Backsliding into Recession: what South African Consumers can do to cope better
Few would dispute the view that the South African consumer has been under immense pressure in recent years. Prolonged periods of rising living costs and turbulent labour market conditions, together with ongoing government inefficiency, are just some of the factors that have significantly dented consumer confidence, further plaguing an already-fragile domestic economy.
When we look beyond our borders to the bigger picture, we see a global economy still struggling to find equilibrium in a post-subprime crisis world. While there are signs of recovery (the IMF expects the world economy to grow by 3.5% this year), economic growth will be realised by many, but not all economies. Global policy uncertainty, combined with the backdrop of sluggish manufacturing output means that export-led, commodity-rich economies may not immediately share in the spoils of the global recovery.
With few non-domestic drivers of growth, an export-led economy like ours finds itself in a challenging global environment. Moreover, domestic factors, such as low productivity levels – exacerbated by restrictive labour regulations and a significant skills shortage in many industries – together with the inefficient deployment of public resources, are further contributing to the low growth state.
Implications of South Africa’s technical recession
Q1 2017 saw the announcement that South Africa was in a technical recession for the first time in eight years, as the economy shrunk by 0.7%. This announcement was met largely with lack of surprise, given the recessionary conditions that the South African economy has experienced over the past few years. Unfortunately, near term prospects remain dim, with growth for the year 2017 expected to average just 0.5%.
Recessions have certainly not been an unusual occurrence in recent times, and our emerging market peers – namely Russia and Brazil – have both found themselves in negative growth territory. Nigeria, Africa’s largest economy, was also in recession for five consecutive quarters on the back of weak oil prices. What is evident is that periods of economic downturn have been severely detrimental for both businesses and consumers alike; weaker access to credit, increasing borrowing costs and higher levels of inflation are just some of the constraints that characterise these periods.

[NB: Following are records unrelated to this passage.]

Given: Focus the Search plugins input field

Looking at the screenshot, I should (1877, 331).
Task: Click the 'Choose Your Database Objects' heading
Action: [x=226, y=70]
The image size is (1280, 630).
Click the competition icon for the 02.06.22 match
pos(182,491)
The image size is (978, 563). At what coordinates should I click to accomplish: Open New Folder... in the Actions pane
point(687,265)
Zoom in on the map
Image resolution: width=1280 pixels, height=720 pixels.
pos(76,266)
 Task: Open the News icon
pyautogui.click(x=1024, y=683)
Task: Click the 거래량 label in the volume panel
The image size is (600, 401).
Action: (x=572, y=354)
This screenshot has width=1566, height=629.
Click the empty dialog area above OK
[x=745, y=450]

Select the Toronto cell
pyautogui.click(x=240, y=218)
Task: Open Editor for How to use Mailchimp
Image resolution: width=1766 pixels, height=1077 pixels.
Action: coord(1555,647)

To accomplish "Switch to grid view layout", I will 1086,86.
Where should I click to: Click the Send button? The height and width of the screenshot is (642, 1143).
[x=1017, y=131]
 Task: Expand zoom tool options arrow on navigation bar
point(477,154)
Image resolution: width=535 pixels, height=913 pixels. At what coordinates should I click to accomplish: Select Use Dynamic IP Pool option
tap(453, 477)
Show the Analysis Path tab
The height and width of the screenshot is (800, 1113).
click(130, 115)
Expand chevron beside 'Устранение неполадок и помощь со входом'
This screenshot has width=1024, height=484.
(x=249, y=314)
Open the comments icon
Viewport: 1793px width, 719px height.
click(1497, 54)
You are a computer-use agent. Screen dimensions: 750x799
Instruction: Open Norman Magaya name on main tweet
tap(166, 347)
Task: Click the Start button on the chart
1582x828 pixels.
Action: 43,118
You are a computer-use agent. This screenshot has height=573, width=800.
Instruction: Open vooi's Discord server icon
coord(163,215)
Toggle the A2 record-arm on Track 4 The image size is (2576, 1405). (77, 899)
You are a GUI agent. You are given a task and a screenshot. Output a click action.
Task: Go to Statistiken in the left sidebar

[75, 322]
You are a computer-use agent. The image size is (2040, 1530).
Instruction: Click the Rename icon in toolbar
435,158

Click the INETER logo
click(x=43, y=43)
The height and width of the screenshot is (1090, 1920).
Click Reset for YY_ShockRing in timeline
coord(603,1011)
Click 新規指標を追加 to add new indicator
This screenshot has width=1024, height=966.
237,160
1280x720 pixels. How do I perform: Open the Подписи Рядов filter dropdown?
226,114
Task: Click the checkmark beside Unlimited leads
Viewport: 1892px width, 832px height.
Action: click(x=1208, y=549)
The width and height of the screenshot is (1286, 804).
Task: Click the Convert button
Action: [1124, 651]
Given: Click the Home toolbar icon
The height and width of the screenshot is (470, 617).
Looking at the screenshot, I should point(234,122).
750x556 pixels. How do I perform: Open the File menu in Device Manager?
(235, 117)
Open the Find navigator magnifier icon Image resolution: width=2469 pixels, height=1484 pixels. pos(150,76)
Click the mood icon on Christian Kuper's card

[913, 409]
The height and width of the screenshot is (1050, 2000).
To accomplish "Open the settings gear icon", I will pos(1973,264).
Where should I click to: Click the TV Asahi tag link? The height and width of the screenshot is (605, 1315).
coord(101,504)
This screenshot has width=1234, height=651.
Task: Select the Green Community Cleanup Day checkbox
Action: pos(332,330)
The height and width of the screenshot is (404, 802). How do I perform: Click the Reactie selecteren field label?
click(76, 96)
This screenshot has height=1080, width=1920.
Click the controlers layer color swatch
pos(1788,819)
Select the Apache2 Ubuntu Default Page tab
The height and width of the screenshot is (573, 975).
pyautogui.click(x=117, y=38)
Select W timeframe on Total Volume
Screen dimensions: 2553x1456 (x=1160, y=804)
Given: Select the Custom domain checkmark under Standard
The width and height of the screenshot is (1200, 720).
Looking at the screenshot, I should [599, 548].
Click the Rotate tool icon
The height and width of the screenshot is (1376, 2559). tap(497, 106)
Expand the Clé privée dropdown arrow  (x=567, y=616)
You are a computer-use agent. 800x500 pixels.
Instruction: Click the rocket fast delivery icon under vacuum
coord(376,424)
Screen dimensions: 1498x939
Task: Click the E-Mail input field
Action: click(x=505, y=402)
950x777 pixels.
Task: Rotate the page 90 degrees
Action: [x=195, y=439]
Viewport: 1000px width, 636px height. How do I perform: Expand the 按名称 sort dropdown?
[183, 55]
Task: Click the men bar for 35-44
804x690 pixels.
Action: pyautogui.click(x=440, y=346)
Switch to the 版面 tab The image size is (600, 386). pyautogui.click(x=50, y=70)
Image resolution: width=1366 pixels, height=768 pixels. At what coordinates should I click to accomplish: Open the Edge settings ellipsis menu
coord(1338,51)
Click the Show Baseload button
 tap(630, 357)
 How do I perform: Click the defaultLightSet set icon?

It is worth noting, however, that no two downturns are exactly alike, either in duration or severity. For the South African economy, the severity of the 2009 recession was highlighted by a 6.4% contraction in Q1 GDP output, almost double the expectations of industry experts. During this period, oil prices were at all-time highs and the resultant upside stickiness in price inflation placed immense pressure on the South African Reserve Bank’s monetary policy committee (MPC). For much of the period between 2007 and 2009, inflation was far higher than the Reserve Bank’s 3-6% target band, peaking as high as 11.3% in September 2008. The MPC responded by sharply raising lending rates, making it an extremely challenging environment.
Some hope left for the over indebted consumer
This time around, we are in a less hostile (albeit still constrained) environment. Inflation has drifted back to within the Reserve Bank’s target range, allowing for a more dovish approach, as evidenced by a recent MPC announcement to reduce lending rates for the first time in five years, dropping prime to 10.25%. With forecasts suggesting that further declines in lending rates may be on the cards over the next 12-18 months, there may yet be a glimmer of hope on the horizon for the over indebted South African consumer.
It must however be noted, while the less hostile environment has provided more flexibility for monetary policy makers to ease pressure on consumers and stimulate growth, there are key components of our domestic economic landscape that have deteriorated since 2009, and this has generated conditions that work against that much-needed flexibility.
Impact of unemployment and junk status on SA economy
Unemployment, for example, was at 23% during 2009, significantly lower than the latest available figure of 27.7%. Furthermore, in 2009, South Africa held a mid-investment grade rating despite the difficult environment, compared with the non-investment or “junk” status currently assigned by two out of the three top-tier international rating agencies. Interestingly, that period was not without its own political turmoil, with former president Thabo Mbeki being ousted in September of 2008. At the time, however, the global market perception was that South Africa had retained a high degree of fiscal discipline, as well as an ability to shield policymaking institutions from political influence. This is not the case currently and this political uncertainty, and its impact on the wellness of the economy, plays a bigger role in the world today than it did eight years ago. Further volatility in the political landscape, which is likely to last until after the 2019 elections, may further aggravate this situation.
What you can do
From a consumer perspective, while it is always advisable to adhere to responsible financial management practices, the importance of this discipline is highlighted in periods of economic uncertainty. Paying down on existing lines of credit, thinking twice before accessing credit to fund discretionary expenditure, or starting up or adding to a “rainy day” fund are just some of the simple ways consumers can better position themselves to cope with any further potential impact of the uncertain economic environment.
While current indications suggest this may not be our worst recession, it certainly won’t be our last, and while we cannot completely shield ourselves from the situation, we can take certainly take steps to soften the impact on ourselves and our loved ones by exercising sound financial discipline.